Dataset entries below:
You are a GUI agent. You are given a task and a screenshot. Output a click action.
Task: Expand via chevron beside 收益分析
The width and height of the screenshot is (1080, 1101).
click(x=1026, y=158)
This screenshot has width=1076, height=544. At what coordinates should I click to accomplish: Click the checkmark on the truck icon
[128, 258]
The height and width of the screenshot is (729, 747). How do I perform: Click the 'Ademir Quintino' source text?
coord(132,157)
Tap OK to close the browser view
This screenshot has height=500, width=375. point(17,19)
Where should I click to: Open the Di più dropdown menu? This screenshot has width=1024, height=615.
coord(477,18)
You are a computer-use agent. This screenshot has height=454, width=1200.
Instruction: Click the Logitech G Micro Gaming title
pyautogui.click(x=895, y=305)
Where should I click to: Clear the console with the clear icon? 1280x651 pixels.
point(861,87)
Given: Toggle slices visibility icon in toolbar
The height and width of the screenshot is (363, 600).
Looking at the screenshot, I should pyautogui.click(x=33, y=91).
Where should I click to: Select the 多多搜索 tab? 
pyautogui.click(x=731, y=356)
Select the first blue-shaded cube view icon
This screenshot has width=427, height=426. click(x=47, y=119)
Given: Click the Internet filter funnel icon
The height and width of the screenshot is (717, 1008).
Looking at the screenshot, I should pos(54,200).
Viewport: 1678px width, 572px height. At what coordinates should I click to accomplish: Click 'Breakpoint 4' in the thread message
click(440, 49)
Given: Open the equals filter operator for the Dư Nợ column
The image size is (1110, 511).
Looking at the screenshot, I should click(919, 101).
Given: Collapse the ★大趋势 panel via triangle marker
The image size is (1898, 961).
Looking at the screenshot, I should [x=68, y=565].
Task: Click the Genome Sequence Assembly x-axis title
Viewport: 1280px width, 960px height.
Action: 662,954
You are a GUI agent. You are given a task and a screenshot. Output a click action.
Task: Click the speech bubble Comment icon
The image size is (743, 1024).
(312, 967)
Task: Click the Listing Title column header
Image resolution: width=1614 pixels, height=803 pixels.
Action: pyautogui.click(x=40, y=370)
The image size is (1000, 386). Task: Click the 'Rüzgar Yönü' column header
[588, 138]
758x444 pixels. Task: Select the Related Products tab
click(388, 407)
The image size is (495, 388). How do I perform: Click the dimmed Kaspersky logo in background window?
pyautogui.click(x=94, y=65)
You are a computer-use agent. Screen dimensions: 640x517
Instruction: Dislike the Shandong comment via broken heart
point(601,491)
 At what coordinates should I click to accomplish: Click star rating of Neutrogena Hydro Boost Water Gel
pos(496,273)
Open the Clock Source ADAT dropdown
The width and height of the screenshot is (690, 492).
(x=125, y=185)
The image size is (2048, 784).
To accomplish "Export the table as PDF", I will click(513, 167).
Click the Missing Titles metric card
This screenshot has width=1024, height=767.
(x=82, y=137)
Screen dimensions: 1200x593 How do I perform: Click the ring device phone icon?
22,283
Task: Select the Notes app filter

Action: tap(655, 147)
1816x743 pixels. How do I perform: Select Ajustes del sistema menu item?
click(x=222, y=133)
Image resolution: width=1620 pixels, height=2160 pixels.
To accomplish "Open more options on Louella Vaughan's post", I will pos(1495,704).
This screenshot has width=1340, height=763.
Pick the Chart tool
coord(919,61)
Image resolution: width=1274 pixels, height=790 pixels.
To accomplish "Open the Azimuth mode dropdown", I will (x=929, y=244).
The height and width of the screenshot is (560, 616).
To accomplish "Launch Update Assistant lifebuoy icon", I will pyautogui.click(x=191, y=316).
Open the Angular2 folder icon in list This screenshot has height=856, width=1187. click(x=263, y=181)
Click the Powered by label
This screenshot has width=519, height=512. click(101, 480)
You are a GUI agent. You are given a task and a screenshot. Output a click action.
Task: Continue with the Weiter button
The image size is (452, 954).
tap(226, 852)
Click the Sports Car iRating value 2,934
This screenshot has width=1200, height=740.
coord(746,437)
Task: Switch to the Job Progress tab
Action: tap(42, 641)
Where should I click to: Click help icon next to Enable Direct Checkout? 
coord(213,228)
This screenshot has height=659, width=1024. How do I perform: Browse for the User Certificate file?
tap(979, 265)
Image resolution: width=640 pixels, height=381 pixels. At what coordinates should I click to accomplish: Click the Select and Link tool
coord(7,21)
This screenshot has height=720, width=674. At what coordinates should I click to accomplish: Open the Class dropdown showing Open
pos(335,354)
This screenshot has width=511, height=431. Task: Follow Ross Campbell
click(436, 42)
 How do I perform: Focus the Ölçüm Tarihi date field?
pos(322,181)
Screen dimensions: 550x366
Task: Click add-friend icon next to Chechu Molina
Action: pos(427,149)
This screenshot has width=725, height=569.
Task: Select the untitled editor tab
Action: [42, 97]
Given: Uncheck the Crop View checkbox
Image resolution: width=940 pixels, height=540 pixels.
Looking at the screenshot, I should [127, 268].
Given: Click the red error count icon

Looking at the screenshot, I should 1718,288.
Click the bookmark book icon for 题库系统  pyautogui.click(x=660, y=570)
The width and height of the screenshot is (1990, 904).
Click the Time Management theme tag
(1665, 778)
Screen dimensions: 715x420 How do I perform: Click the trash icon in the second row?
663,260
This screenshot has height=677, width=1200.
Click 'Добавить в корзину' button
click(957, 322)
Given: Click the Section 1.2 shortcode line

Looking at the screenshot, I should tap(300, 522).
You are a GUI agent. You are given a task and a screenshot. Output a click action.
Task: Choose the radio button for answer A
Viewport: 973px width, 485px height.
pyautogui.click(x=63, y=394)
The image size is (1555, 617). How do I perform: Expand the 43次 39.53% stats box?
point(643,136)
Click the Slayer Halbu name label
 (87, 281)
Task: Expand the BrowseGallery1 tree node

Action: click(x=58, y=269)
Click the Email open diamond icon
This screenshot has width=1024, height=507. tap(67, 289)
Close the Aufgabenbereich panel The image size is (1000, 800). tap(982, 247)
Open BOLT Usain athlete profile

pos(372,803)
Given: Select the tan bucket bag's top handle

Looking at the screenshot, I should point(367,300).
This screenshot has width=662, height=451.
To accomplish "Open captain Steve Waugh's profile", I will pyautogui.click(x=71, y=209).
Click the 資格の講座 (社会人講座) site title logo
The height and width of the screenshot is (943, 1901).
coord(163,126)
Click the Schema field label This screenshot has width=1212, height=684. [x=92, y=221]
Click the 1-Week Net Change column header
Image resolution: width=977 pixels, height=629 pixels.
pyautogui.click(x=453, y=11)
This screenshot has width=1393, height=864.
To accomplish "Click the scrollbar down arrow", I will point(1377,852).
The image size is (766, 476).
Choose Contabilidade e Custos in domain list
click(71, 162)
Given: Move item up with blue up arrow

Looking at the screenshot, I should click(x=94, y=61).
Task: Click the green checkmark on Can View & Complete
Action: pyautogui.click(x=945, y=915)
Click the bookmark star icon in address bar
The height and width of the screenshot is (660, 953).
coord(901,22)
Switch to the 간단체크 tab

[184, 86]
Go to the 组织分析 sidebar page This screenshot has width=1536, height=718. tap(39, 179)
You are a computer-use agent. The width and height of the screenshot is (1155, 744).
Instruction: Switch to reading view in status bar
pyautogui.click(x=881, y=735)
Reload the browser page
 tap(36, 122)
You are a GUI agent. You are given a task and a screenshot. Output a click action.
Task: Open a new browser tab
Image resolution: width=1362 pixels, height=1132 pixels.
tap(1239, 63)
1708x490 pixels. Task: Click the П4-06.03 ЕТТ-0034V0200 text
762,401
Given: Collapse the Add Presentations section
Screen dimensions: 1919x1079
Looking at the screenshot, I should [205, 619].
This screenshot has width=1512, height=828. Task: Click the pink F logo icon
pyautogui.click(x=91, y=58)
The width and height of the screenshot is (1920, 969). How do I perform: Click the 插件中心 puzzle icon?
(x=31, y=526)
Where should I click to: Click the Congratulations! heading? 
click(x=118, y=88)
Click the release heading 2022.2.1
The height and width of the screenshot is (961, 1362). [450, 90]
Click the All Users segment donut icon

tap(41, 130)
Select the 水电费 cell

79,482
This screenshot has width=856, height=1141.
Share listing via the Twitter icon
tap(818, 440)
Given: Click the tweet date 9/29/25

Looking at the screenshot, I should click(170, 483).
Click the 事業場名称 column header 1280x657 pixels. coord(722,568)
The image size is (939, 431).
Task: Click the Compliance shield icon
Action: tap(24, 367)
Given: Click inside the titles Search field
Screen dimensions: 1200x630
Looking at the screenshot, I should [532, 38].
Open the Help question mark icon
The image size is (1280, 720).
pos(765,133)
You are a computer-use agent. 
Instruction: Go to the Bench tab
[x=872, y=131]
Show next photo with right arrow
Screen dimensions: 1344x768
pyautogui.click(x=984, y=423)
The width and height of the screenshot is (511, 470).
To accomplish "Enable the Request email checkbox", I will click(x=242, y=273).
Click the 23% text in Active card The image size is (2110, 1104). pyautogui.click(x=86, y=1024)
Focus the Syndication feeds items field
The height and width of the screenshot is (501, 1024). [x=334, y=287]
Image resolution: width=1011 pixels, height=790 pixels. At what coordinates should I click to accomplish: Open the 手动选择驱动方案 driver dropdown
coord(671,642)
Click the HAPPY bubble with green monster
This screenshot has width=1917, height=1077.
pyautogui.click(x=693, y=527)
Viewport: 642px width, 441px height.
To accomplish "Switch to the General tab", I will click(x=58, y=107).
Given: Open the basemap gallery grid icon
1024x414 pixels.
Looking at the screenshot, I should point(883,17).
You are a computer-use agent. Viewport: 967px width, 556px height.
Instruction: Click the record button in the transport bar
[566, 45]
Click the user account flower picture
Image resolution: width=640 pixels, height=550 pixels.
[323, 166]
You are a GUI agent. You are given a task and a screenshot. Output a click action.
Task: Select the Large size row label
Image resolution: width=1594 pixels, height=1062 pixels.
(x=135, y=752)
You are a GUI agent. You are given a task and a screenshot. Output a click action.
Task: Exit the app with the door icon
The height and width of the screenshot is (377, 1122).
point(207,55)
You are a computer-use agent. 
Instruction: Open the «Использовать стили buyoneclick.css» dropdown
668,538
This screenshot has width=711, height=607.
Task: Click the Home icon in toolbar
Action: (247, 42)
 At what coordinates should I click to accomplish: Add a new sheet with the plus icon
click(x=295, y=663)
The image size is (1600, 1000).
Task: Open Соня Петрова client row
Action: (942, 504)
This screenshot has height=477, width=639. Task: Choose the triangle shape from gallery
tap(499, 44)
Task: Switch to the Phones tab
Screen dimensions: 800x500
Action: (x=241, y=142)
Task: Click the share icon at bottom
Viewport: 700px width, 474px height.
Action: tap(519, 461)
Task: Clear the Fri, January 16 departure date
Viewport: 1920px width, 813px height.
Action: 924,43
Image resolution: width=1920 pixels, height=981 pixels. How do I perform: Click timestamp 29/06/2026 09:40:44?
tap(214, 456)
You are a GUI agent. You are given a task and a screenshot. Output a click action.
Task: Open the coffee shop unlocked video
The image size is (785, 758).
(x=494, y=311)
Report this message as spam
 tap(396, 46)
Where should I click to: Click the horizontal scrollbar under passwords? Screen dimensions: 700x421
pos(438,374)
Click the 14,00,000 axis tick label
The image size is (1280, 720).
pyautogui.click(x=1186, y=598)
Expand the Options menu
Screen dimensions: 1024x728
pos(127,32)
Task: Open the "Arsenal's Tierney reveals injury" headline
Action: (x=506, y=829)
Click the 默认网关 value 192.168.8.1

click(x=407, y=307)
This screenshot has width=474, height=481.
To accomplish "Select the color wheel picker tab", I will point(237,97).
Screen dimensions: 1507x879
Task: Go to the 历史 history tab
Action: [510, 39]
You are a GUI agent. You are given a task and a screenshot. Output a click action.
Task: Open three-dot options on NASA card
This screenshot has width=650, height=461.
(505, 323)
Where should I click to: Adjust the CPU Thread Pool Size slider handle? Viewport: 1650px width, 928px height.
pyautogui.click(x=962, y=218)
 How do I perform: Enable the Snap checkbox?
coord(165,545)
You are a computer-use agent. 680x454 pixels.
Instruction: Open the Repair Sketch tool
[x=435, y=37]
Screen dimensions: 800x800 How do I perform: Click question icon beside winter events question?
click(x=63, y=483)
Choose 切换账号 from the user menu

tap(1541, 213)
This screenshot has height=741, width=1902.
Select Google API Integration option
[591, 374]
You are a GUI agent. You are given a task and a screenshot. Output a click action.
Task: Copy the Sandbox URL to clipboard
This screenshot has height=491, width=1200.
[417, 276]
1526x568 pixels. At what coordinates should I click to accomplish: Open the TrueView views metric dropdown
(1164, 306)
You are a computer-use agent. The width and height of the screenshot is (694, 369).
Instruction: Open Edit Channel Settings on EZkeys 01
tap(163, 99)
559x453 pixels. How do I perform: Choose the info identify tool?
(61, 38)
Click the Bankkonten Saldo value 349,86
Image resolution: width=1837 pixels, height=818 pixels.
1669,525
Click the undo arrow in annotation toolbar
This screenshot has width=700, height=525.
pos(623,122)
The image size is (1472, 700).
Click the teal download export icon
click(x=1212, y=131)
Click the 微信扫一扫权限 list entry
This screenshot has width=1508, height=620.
End of Dataset entries.
Pull out all lines in the data above that include "card".

:: Exercise solution ::
Click the Missing Titles metric card
Click the 23% text in Active card The image size is (2110, 1104). pyautogui.click(x=86, y=1024)
Task: Open three-dot options on NASA card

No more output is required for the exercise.